**Exercise:**
Please return all lines of the data below containing the string "Remove".
START Provided material
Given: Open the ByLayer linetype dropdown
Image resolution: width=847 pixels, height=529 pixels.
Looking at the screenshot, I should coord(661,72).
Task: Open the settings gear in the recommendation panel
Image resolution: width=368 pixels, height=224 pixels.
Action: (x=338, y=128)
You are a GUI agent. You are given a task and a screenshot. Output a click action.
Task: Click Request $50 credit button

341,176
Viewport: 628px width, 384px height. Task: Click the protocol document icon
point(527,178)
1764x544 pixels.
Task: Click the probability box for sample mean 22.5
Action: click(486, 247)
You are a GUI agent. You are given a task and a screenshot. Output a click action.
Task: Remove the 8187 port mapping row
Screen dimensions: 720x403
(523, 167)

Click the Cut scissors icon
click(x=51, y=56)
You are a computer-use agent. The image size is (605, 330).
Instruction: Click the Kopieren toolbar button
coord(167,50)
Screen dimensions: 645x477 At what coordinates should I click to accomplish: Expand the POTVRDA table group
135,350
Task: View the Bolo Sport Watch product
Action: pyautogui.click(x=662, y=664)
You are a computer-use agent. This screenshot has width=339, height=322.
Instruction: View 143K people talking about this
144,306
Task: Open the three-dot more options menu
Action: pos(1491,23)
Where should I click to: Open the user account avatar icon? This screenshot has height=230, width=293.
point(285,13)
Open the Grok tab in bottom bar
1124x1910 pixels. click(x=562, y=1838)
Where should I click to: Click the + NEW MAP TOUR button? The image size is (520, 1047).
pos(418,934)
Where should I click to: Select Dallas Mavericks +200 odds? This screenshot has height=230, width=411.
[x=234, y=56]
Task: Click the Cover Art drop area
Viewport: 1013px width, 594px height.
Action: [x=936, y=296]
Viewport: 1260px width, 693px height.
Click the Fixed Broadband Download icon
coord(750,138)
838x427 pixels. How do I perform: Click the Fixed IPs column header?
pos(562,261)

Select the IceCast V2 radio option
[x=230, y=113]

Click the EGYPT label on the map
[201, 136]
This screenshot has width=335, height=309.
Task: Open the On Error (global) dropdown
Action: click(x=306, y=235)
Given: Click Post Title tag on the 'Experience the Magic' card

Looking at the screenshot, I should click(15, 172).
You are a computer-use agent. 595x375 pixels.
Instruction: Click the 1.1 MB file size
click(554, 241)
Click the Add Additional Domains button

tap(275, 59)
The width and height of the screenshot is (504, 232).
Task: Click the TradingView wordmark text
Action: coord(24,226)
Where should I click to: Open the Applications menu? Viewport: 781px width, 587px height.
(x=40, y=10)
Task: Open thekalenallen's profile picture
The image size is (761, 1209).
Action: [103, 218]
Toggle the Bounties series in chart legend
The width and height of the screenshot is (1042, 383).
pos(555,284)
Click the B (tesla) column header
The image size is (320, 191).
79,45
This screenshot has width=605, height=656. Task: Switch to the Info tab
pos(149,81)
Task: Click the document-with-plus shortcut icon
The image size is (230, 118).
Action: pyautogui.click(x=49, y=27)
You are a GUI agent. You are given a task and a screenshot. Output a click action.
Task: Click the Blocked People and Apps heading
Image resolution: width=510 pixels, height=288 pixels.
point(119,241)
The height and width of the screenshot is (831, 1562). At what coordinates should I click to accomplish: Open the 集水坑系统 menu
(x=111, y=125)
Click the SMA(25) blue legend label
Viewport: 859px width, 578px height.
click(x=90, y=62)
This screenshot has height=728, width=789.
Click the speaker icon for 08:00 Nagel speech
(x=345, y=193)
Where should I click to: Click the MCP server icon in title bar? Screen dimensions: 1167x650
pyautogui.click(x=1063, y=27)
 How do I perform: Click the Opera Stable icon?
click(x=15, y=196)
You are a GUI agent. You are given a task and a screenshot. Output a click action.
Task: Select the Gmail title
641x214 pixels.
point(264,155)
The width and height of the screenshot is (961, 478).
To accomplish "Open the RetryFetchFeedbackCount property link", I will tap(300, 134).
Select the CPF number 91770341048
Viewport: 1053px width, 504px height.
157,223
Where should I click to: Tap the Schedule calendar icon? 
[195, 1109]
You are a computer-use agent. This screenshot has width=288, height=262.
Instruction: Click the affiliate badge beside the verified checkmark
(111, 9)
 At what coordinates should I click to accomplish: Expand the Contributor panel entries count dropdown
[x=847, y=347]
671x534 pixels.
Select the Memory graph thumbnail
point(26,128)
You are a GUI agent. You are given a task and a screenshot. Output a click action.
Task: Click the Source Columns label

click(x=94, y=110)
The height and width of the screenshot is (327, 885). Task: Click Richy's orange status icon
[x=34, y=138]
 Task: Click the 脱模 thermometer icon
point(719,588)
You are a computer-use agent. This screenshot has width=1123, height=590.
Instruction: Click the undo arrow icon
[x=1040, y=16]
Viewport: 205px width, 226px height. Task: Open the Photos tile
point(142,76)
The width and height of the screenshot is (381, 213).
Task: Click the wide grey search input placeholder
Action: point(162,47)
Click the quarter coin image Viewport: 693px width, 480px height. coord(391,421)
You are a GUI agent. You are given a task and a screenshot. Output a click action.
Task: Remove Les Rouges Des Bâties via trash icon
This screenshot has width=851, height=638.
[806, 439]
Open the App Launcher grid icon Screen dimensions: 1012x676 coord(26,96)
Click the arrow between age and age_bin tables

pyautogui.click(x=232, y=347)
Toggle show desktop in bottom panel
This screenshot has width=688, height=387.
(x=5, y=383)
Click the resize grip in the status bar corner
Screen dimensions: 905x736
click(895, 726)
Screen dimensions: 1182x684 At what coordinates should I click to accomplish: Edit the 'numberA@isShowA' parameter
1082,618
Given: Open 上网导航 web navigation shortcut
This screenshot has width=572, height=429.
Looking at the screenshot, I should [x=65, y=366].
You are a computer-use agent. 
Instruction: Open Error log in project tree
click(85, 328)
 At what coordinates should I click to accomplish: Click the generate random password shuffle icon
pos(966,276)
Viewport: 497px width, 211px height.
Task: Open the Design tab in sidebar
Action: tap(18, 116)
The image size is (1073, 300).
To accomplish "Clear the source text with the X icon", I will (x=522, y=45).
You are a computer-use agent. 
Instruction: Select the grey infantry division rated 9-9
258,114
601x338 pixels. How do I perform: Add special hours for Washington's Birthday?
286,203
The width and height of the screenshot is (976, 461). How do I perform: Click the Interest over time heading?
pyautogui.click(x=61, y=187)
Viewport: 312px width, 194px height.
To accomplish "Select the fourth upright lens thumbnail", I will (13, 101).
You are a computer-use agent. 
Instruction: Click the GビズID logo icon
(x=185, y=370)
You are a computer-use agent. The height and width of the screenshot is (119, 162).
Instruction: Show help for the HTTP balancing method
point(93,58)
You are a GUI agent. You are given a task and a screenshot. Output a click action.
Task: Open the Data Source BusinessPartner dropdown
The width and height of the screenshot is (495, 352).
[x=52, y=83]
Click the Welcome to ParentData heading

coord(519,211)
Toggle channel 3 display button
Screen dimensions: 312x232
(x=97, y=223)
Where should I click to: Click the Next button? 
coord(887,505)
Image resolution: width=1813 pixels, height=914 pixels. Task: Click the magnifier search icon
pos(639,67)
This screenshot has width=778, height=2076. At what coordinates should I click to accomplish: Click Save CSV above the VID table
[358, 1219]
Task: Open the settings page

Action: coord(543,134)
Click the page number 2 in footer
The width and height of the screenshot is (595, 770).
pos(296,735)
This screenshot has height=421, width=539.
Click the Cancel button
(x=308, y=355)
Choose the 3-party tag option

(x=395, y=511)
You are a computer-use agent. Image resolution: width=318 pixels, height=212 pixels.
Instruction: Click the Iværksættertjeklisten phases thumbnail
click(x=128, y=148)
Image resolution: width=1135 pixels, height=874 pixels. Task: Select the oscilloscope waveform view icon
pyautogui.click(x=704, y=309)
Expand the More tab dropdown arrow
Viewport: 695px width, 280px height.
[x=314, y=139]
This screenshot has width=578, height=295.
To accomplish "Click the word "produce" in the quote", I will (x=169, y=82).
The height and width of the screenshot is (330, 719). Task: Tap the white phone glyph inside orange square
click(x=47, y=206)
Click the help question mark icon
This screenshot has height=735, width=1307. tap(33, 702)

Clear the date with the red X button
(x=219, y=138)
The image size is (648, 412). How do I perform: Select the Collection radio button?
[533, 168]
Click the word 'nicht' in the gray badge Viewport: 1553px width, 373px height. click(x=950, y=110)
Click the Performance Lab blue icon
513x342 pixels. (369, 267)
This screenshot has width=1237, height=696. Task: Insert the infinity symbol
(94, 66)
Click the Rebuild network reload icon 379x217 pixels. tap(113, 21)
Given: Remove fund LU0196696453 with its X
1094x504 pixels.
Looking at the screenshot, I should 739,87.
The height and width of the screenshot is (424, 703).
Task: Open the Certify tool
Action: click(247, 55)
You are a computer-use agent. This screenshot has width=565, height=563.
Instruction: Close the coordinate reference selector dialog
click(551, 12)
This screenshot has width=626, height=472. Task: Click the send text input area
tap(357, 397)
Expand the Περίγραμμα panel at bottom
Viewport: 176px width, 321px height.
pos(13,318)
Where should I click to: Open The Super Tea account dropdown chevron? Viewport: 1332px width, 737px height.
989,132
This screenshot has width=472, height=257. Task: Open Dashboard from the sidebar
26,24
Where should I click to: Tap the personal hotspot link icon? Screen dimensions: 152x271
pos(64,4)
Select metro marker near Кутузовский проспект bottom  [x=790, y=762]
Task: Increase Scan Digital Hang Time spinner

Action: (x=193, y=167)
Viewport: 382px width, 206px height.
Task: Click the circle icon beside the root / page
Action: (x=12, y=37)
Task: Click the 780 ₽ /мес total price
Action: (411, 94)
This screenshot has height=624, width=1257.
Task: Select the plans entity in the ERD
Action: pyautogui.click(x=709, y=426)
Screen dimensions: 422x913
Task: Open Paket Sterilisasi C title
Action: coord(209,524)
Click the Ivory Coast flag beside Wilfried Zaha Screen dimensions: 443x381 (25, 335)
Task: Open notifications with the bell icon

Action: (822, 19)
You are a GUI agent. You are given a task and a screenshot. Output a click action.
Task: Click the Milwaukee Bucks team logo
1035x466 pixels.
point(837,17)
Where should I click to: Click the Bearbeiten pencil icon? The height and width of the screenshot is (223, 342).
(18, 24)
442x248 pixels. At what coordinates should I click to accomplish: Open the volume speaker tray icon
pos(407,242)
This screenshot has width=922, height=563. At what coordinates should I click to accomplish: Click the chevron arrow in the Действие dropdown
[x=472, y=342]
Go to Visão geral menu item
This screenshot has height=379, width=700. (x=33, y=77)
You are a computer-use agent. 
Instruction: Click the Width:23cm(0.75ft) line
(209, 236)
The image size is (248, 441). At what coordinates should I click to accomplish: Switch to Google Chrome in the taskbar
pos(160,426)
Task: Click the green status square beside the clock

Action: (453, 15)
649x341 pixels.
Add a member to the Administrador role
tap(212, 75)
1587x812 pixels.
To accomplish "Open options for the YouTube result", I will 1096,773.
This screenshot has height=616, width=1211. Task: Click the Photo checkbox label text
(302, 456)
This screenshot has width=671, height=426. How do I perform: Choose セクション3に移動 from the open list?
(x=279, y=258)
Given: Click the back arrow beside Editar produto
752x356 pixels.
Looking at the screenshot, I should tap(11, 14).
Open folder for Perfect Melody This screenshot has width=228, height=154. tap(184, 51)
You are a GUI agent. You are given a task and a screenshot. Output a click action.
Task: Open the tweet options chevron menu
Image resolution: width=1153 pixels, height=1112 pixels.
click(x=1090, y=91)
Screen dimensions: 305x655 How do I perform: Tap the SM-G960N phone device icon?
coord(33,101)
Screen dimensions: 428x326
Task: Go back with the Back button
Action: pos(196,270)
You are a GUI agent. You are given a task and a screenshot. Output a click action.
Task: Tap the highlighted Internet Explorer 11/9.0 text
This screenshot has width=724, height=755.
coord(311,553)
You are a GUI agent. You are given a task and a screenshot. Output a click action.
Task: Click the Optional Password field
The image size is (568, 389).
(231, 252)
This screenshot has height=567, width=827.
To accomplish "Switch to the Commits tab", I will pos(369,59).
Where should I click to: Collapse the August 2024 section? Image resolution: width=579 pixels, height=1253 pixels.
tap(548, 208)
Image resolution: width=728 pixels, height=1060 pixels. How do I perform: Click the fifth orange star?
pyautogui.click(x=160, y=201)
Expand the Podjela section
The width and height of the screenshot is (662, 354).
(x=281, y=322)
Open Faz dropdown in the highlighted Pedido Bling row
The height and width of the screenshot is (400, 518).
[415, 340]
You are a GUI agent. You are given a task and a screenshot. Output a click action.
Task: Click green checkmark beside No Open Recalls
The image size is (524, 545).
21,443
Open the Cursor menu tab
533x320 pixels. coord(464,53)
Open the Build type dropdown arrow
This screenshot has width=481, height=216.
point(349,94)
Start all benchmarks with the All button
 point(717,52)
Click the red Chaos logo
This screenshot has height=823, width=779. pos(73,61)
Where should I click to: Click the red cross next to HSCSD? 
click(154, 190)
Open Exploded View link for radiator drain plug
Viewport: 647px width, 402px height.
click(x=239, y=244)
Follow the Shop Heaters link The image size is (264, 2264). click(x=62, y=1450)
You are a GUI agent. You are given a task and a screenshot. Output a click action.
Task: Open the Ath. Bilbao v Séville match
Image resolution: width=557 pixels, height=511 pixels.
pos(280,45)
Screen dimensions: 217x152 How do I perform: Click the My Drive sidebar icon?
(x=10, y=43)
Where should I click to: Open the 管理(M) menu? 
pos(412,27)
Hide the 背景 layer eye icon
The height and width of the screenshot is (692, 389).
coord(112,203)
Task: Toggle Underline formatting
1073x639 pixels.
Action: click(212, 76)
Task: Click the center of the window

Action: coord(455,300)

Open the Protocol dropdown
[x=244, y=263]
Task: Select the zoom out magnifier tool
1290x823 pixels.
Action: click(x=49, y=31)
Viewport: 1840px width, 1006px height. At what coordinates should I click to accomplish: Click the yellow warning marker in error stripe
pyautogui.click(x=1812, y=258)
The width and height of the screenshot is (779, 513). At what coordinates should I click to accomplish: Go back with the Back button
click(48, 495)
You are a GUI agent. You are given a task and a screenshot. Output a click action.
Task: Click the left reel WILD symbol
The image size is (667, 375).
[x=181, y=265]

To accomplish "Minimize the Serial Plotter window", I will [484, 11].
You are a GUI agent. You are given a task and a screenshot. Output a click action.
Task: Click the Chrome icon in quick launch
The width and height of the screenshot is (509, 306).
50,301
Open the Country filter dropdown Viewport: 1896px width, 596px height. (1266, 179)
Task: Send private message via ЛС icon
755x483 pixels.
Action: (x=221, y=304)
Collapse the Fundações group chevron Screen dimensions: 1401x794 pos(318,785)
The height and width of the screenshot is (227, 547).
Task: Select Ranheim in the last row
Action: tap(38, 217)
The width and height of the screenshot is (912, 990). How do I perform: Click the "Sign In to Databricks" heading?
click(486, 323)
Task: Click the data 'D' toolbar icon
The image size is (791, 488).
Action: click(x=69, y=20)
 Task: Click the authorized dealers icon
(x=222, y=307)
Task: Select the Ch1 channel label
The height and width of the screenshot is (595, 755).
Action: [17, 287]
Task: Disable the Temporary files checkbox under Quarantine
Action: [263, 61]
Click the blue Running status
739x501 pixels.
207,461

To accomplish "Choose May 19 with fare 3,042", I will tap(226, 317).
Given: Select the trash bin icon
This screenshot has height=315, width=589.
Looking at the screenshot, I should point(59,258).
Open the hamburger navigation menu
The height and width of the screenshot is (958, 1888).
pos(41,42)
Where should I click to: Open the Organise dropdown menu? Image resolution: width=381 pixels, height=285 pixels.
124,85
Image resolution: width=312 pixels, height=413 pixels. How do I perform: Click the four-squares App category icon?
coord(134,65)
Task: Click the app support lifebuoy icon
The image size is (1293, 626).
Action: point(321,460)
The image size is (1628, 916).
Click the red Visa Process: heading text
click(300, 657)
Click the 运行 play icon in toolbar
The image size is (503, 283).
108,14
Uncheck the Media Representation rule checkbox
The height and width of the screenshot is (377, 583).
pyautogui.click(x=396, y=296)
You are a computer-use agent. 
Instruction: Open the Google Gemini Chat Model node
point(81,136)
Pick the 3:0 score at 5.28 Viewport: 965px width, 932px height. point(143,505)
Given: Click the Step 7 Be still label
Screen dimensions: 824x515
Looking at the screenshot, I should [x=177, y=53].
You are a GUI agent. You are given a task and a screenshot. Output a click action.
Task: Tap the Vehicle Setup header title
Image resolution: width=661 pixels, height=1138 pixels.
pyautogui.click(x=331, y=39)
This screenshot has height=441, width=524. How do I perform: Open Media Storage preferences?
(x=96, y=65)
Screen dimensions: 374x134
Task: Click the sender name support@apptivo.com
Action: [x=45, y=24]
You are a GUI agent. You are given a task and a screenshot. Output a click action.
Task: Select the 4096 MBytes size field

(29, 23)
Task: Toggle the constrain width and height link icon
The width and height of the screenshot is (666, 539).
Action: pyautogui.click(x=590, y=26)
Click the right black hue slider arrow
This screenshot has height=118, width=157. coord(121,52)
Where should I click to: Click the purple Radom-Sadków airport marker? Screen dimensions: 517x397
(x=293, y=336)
END Provided material
**Exercise response:**
Task: Remove the 8187 port mapping row
Task: Remove Les Rouges Des Bâties via trash icon
Given: Remove fund LU0196696453 with its X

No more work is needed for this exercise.